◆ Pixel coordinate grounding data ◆
##########

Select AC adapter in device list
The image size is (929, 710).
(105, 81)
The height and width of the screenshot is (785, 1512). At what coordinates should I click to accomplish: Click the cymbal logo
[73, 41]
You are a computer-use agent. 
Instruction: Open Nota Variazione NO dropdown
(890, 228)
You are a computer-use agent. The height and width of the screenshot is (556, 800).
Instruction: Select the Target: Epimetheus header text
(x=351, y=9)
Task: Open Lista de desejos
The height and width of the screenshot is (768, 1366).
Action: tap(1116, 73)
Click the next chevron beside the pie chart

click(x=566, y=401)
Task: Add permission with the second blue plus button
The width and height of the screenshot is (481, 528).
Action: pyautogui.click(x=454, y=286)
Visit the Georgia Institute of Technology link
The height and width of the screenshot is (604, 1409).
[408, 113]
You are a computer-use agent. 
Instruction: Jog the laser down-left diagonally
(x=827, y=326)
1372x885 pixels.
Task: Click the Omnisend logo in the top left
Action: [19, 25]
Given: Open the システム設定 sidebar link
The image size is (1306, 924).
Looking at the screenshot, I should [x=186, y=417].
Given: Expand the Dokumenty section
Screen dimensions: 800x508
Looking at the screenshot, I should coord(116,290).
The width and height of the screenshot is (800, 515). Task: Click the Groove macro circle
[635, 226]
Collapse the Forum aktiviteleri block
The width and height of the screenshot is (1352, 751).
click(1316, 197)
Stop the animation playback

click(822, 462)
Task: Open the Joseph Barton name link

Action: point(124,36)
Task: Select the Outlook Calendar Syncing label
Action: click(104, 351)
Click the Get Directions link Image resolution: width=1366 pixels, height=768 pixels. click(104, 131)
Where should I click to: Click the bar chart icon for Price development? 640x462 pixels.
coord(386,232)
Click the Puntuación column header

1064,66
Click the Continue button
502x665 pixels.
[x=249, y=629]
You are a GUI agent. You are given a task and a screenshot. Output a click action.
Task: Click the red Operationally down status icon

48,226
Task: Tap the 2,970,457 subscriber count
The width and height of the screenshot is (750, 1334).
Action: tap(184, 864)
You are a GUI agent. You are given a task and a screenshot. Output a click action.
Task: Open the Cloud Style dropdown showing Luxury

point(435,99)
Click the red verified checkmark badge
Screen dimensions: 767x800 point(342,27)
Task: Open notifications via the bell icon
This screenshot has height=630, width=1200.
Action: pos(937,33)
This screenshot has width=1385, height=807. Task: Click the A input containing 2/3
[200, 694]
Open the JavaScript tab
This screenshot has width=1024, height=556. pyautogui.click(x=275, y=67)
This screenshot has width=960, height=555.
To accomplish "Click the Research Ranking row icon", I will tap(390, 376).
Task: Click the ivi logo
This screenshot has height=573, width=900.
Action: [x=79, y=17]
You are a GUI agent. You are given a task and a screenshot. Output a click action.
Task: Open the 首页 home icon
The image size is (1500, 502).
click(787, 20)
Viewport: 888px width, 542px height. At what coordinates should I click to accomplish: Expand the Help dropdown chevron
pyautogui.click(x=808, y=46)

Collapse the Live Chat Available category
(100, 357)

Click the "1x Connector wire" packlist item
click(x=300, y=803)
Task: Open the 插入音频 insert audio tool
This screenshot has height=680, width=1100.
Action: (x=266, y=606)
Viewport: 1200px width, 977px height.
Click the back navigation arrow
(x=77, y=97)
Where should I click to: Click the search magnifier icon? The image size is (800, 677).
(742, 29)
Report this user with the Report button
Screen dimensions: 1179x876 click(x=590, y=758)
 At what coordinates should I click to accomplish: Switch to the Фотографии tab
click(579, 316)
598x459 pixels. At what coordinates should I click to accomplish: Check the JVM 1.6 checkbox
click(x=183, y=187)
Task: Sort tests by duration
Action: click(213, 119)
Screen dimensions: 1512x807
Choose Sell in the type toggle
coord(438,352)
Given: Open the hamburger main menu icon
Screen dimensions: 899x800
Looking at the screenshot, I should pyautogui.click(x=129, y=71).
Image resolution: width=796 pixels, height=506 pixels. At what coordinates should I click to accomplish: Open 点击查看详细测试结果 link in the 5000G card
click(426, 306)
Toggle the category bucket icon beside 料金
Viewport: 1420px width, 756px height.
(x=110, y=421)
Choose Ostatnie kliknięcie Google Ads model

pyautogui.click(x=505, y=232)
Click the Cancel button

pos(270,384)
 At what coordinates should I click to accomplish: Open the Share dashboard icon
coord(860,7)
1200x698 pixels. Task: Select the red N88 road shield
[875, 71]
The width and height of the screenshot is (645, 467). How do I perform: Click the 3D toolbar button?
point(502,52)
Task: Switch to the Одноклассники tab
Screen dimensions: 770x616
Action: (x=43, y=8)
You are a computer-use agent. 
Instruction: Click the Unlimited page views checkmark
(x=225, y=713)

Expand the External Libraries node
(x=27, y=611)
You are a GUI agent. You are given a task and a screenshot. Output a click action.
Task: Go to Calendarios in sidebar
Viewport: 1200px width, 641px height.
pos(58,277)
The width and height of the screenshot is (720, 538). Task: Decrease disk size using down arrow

##########

◆ WHAT IS REQUIRED ◆
Isolate the lines above that contain the word "sidebar" and copy them.

◆ TASK SOLUTION ◆
Given: Open the システム設定 sidebar link
Task: Go to Calendarios in sidebar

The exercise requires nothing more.